Excerpt ::
--------------------------------------------------

No increase to pharmacy fees

The GPhC’s governing council has agreed the organisation’s budget for 2016/17 and decided that fee levels for pharmacists, pharmacy technicians and pharmacy premises will remain at current levels for the financial year 2016/17.

Commenting on the council’s decision, Duncan Rudkin, Chief Executive of the GPhC, said: “We are committed to using registrants’ fees efficiently and effectively.

“We are therefore planning to reduce our operating costs for 2016/17 so we can maintain registrants’ fees at the current level despite continuing growth in the volume of cases we are having to deal with.

“It is our intention to achieve greater efficiencies on top of what we’ve already achieved over the past financial year, while continuing to achieve our ambitious aims set out in our strategic and corporate plans.”

Letters sent to over 100,000 people urging a free medical check-up

Free health checks were the order of the day with both an Oxford gym and health leaders urging people to have a ‘mid-life MOT’, the Witney Gazette reports.

While health leaders are encouraging people to take advantage of a free NHS health check up, Feelfit Gym, in Cowley, is also offering free health and fitness tests.

Staff at the gym, in Templars Square, will check people’s fitness and health, then give advice on how to become healthier and fitter. The NHS health check was launched in 2013 to encourage people aged between 40 and 74 to go to their GP for a series of routine tests against preventable, but potentially lethal, illnesses.

Even Greeks can get more medicines than Britons, Pfizer boss claims

The British boss of the world’s biggest drug company, Pfizer, has claimed that even cash-strapped Greece has more access to new medicines than the UK, The Guardian reports.

--------------------------------------------------

Tasks and exercises ::
1. From the news roundup, reproduce the passage from "Commenting on the" to "to deal with." word for word.
2. Answer these questions using the news roundup:
(a) Who is the Chief Executive of the GPhC?
(b) What age range is the NHS health check meant for?
(c) Which publication reports the Pfizer boss's claim about Greece?

--------------------------------------------------

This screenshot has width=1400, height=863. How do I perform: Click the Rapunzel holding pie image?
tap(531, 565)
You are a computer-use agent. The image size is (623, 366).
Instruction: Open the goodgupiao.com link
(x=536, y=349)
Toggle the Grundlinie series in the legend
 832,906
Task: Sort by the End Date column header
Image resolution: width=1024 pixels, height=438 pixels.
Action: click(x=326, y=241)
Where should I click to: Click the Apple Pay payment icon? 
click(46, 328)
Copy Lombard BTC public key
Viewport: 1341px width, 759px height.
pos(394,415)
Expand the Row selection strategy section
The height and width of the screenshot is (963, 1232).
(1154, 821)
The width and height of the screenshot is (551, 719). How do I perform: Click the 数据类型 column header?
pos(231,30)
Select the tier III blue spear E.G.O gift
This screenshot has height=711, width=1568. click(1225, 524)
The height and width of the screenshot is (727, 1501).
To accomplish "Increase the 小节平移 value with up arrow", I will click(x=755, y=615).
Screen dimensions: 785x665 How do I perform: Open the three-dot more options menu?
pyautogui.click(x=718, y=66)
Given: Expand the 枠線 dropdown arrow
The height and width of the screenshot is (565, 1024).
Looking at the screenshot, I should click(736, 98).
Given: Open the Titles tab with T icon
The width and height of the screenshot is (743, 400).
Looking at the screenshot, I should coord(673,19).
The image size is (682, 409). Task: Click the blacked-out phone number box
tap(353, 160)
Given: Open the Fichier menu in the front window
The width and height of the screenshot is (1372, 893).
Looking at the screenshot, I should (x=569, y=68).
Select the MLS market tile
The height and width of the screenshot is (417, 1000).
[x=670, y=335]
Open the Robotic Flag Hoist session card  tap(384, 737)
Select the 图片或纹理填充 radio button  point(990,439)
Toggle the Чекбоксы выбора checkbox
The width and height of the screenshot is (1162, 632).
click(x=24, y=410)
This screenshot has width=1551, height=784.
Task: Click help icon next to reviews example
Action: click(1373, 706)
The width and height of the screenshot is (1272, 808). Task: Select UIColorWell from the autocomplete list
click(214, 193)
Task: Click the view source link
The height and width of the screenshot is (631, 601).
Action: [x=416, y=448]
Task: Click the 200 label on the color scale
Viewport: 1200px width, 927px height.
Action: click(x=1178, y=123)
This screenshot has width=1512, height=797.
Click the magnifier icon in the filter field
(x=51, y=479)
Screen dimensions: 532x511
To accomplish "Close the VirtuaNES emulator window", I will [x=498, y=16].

--------------------------------------------------

Answers to the problems ::
1.
Commenting on the council’s decision, Duncan Rudkin, Chief Executive of the GPhC, said: “We are committed to using registrants’ fees efficiently and effectively.

“We are therefore planning to reduce our operating costs for 2016/17 so we can maintain registrants’ fees at the current level despite continuing growth in the volume of cases we are having to deal with.

2.
(a) Duncan Rudkin
(b) People aged between 40 and 74
(c) The Guardian